Tetapi kami sendiri berpendapat bahwa beliau meninggal sebagaimana meninggalnya
hamba- hamba Allah SWT yang lain. Sekarang, kita tinggal membahas kewaliannya
dan kenabiannya. Tentu termasuk problem yang sangat rumit atau membingungkan.
Kami akan menyampaikan kisahnya dari awal sebagaimana yang dikemukakan dalam
Al- Qur’an. Nabi Musa as berbicara di tengah-tengah Bani Israil. Ia mengajak
mereka untuk menyembah Allah SWT dan menceritakan kepada mereka tentang
kebenaran. Pembicaraan Nabi Musa sangat komprehensif dan tepat. Setelah beliau
menyampaikan pembicaraannya, salah seorang Bani Israil bertanya: “Apakah ada di
muka bumi seseorang yang lebih alim darimu wahai Nabi Allah?” Dengan nada
emosi, Musa menjawab: “Tidak ada.” Allah SWT tidak setuju dengan jawaban Musa.
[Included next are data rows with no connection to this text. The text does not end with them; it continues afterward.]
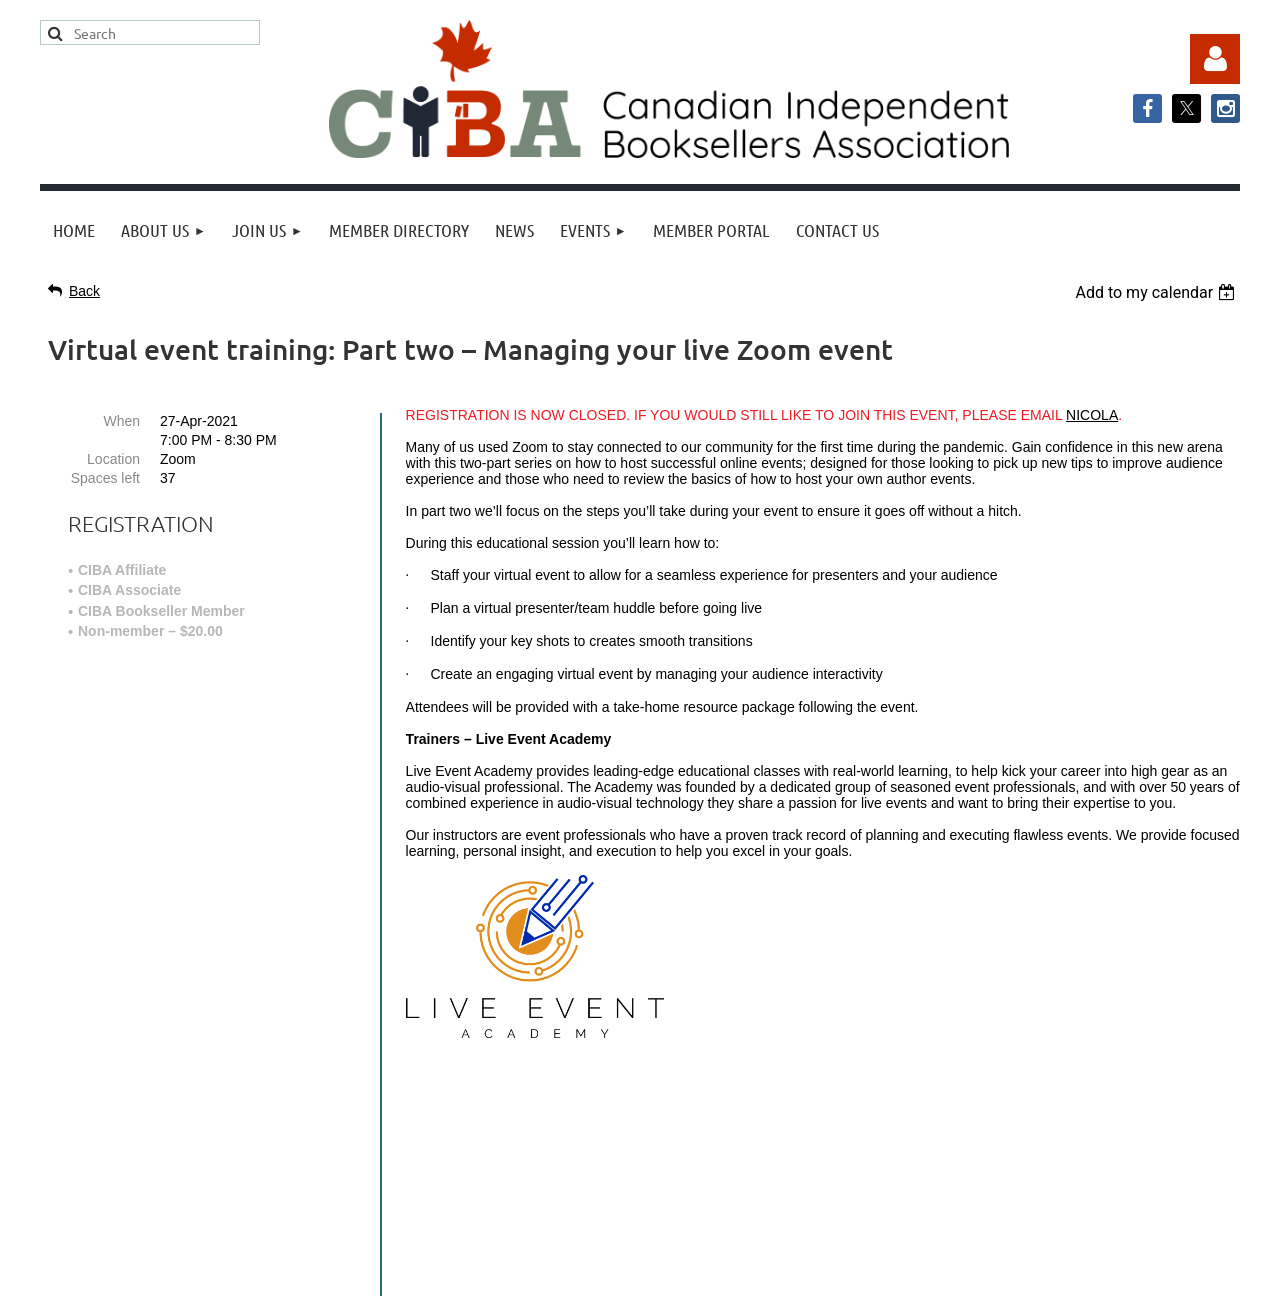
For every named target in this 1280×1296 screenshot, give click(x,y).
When (121, 421)
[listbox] (1157, 292)
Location (113, 459)
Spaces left (105, 478)
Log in (1215, 59)
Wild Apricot (1037, 1270)
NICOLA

Lalu Allah SWT mengutus Jibril untuk bertanya kepadanya: “Wahai Musa, tidakkah
engkau mengetahui di mana Allah SWT meletakkan ilmu- Nya?” Musa mengetahui
bahwa ia terburu-buru mengambil suatu keputusan. Jibril kembali berkata
kepadanya: “Sesungguhnya Allah SWT mempunyai seorang hamba yang berada di
majma’ al-Bahrain yang ia lebih alim daripada kamu.” Jiwa Nabi Musa yang mulia
rindu untuk menambah ilmu, lalu timbullah keinginan dalam dirinya untuk pergi
dan menemui hamba yang alim ini. Musa bertanya bagaimana ia dapat menemui orang
alim itu. Kemudian ia mendapatkan perintah untuk pergi dan membawa ikan di
keranjang. Ketika ikan itu hidup dan melompat ke lautan maka di tempat itulah
Musa akan menemui hamba yang alim. Akhirnya, Musa pergi guna mencari ilmu dan
beliau ditemani oleh seorang pembantunya yang masih muda. Pemuda itu membawa
ikan di keranjang. Kemudian mereka berdua pergi untuk mencari hamba yang alim
dan saleh. Tempat yang mereka cari adalah tempat yang sangat samar dan masalah
ini berkaitan dengan hidupnya ikan di keranjang dan kemudian ikan itu akan
melompat ke laut. Namun Musa berkeinginan kuat untuk menemukan hamba yang alim
ini walaupun beliau harus berjalan sangat jauh dan menempuh waktu yang lama.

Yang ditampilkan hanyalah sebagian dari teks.